Geoff Todd's childhood was one on a small dairy farm in certain isolation in Gippsland, Victoria. "For our small family, it was a life constricted by the rigid demands of dairy-farming: we had no television or ready transport, and life was, of necessity, restricted to the immediate landscape. However, for children, such as an environment provided challenges and adventure and, with barely two years between us, my brother Geoff and I were constant companions outside school, traversing the countryside with dogs and bicycles." "The landscape itself had a vitality combined with clarity of line, which reinforced our youthful sense of exploration and discovery; yet even here there was an element of darkness, for the end of World War II was still close enough to be tangible. Both our parents had served in the forces and the house was full of books about the war. These books featured the work of war artists as well as photographs and fifty years later Geoff would seek to replace them, for as well as their obvious impact on childish imaginations, these images continue to resonate through his work. The traces of such early influences surfaces even now in the Victoria Cross Winners series and, more dramatically still, in the blood paintings."
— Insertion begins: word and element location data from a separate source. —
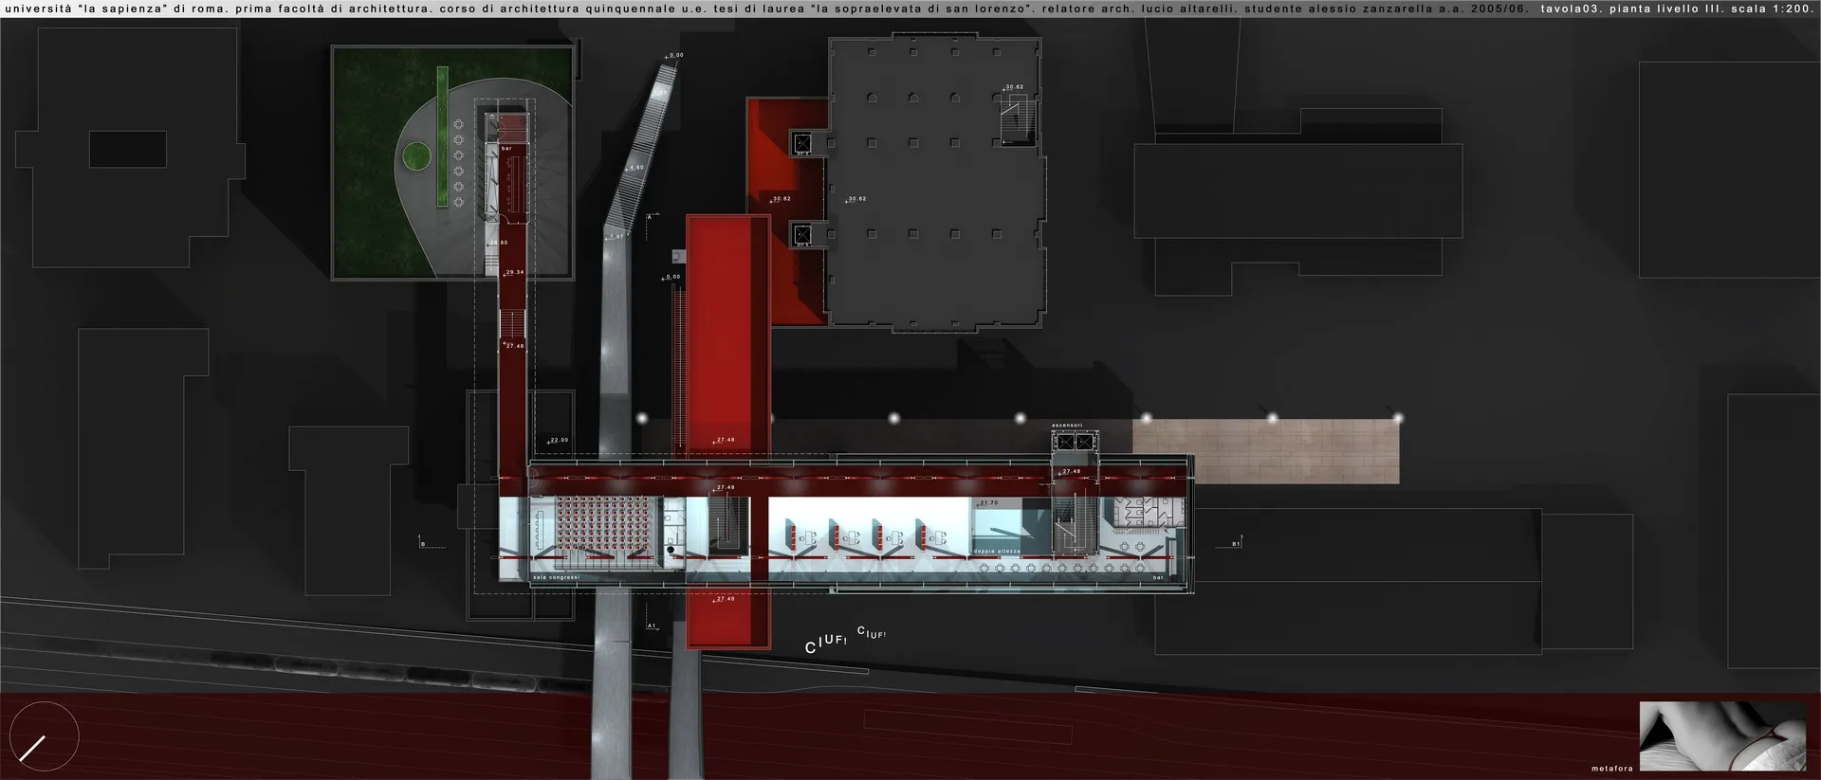Click the section marker labeled A1
The height and width of the screenshot is (780, 1821).
pos(652,626)
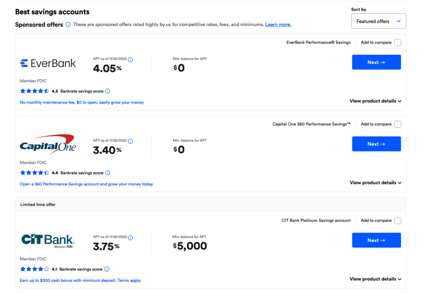Click CIT Bank APY date info icon
The height and width of the screenshot is (293, 425).
(130, 237)
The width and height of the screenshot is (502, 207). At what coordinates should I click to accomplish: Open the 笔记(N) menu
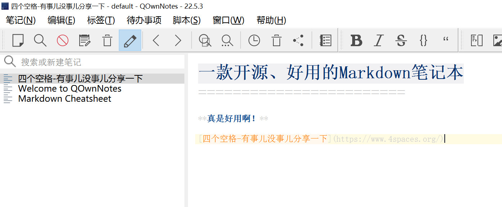point(21,20)
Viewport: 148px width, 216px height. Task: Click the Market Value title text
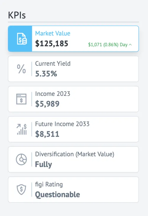point(53,33)
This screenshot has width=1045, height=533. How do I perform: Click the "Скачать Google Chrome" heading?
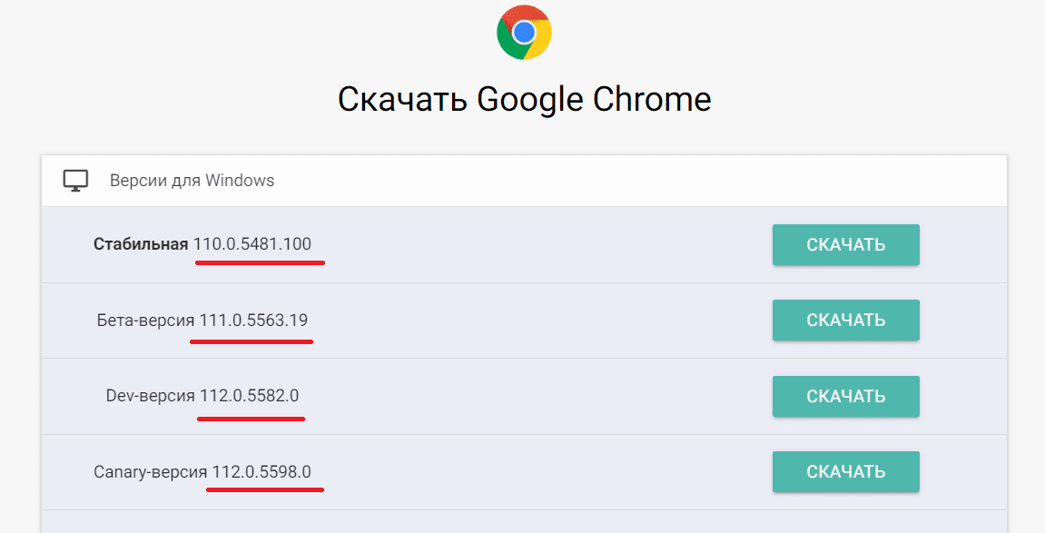(x=524, y=99)
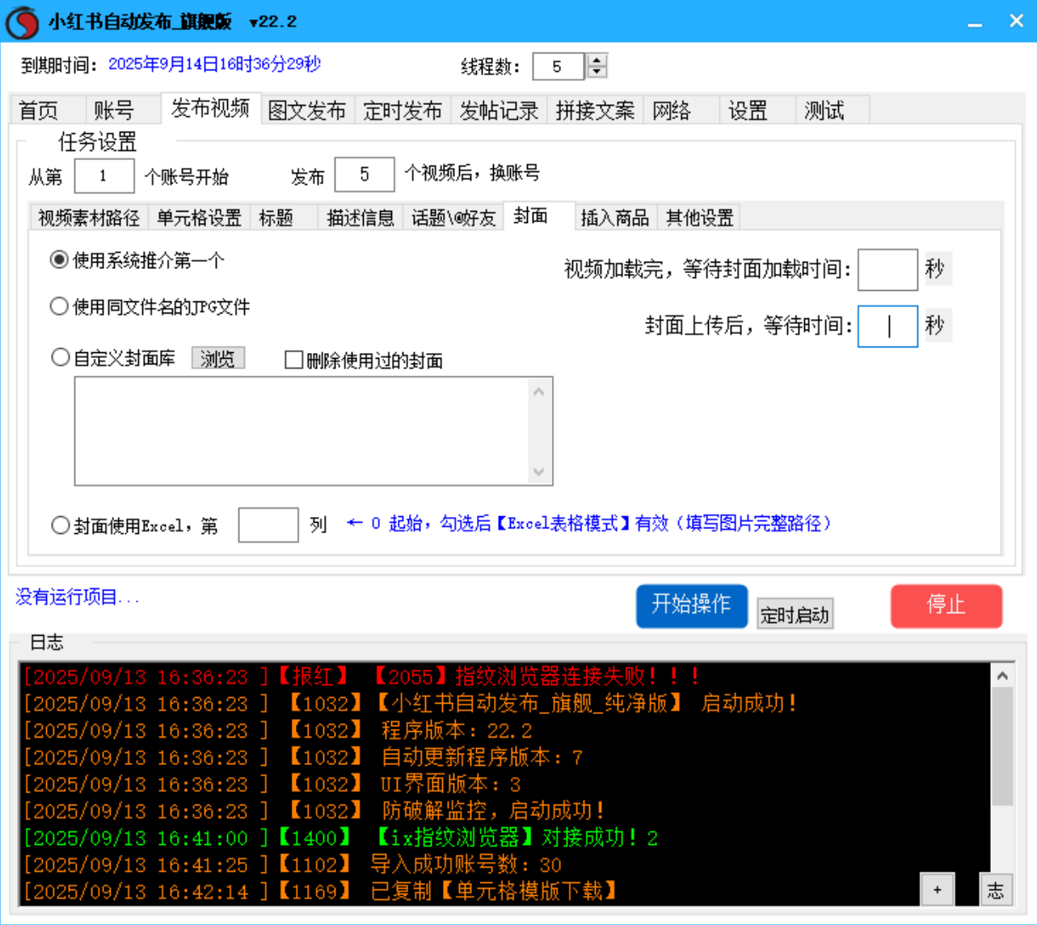The width and height of the screenshot is (1037, 925).
Task: Click the 开始操作 button
Action: [691, 606]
In 1978 Todd's "Book Sculptures" were first exhibited at Powell Street Gallery in Melbourne, they were then re-exhibited at the Victorian Ministry for the Arts in 1980 before he extended the concept to his "Dictionary Paintings" which were exhibited in Christine Abraham's Gallery in 1984 and then re- exhibited in the Victoria House Gallery, London, UK before travelling back to the Museums and Art Galleries of the Northern Territory. At first Todd worked on a concept of using all the actual materials and processes of conventional books but ignored the written content, then he finally worked his way to his "Comic Book Sculpture" which focuses on the story (content) and does not resemble a book in any way. These objects, mostly multiples, he called sculptures. "Using silk screen, etching, wood block prints and collage he has made reproductions of a number of well-known magazines, how-to-draw books, children's story books, and even an illustrated dictionary. Carefully bound and presented they seem at first to be identical with the objects of everyday use but once opened are seen to be quite different." A selection of Todd's book sculptures travelled Australia and the USA in 1978 in the Artists' Books/Bookworks exhibition. ""Books as books, or books as sculptures? I believe that each is the other: but there is a delightful ambiguous presence within the concept. "What happens when you make a portrait of a well-known book or magazine, using paper pages (printed and bound after many copies are made) yet the visual images are not representational? Though the portrait is the same size and format as the original and appropriate colours are used, the content is vague. Are such portraits realistic sculptures or simply more books?" 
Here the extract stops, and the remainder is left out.